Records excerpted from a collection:
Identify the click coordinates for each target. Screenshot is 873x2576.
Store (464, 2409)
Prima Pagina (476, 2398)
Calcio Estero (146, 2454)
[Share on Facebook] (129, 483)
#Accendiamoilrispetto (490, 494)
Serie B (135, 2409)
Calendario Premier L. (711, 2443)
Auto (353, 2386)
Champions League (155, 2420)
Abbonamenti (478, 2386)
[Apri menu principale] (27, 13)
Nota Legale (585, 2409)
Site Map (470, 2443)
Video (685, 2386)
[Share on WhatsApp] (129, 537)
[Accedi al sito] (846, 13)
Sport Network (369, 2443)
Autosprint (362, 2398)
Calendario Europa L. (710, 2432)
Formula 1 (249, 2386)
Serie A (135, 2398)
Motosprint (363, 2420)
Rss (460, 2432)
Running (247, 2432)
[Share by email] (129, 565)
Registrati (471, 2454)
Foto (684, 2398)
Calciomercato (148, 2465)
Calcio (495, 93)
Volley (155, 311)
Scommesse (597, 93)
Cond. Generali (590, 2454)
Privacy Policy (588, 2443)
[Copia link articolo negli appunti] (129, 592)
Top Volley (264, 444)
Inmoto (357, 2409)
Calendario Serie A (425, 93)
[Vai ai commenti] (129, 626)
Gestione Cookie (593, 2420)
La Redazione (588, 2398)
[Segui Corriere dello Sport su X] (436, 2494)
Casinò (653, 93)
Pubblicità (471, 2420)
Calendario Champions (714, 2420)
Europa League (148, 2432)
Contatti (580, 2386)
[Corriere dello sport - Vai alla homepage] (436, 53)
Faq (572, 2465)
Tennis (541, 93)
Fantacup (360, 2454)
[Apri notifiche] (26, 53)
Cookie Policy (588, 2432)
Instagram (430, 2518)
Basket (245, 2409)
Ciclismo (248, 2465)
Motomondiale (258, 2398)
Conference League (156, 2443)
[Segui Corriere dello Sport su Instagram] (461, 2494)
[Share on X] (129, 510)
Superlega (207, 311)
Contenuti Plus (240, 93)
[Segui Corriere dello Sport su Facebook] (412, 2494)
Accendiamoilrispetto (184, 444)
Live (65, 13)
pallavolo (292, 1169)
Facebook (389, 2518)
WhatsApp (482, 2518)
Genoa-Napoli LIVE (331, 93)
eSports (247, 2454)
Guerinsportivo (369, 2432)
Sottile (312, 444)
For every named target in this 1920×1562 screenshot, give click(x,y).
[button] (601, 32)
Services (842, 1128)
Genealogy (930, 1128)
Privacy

* _The problem_: With the line containing "Volley (155, 311)" as the first and the final line of the records as the last, copy that span exactly and nothing more.

* _Response box_:
Volley (155, 311)
Scommesse (597, 93)
Cond. Generali (590, 2454)
Privacy Policy (588, 2443)
[Copia link articolo negli appunti] (129, 592)
Top Volley (264, 444)
Inmoto (357, 2409)
Calendario Serie A (425, 93)
[Vai ai commenti] (129, 626)
Gestione Cookie (593, 2420)
La Redazione (588, 2398)
[Segui Corriere dello Sport su X] (436, 2494)
Casinò (653, 93)
Pubblicità (471, 2420)
Calendario Champions (714, 2420)
Europa League (148, 2432)
Contatti (580, 2386)
[Corriere dello sport - Vai alla homepage] (436, 53)
Faq (572, 2465)
Tennis (541, 93)
Fantacup (360, 2454)
[Apri notifiche] (26, 53)
Cookie Policy (588, 2432)
Instagram (430, 2518)
Basket (245, 2409)
Ciclismo (248, 2465)
Motomondiale (258, 2398)
Conference League (156, 2443)
[Segui Corriere dello Sport su Instagram] (461, 2494)
[Share on X] (129, 510)
Superlega (207, 311)
Contenuti Plus (240, 93)
[Segui Corriere dello Sport su Facebook] (412, 2494)
Accendiamoilrispetto (184, 444)
Live (65, 13)
pallavolo (292, 1169)
Facebook (389, 2518)
WhatsApp (482, 2518)
Genoa-Napoli LIVE (331, 93)
eSports (247, 2454)
Guerinsportivo (369, 2432)
Sottile (312, 444)
For every named target in this 1920×1562 screenshot, give click(x,y).
[button] (601, 32)
Services (842, 1128)
Genealogy (930, 1128)
Privacy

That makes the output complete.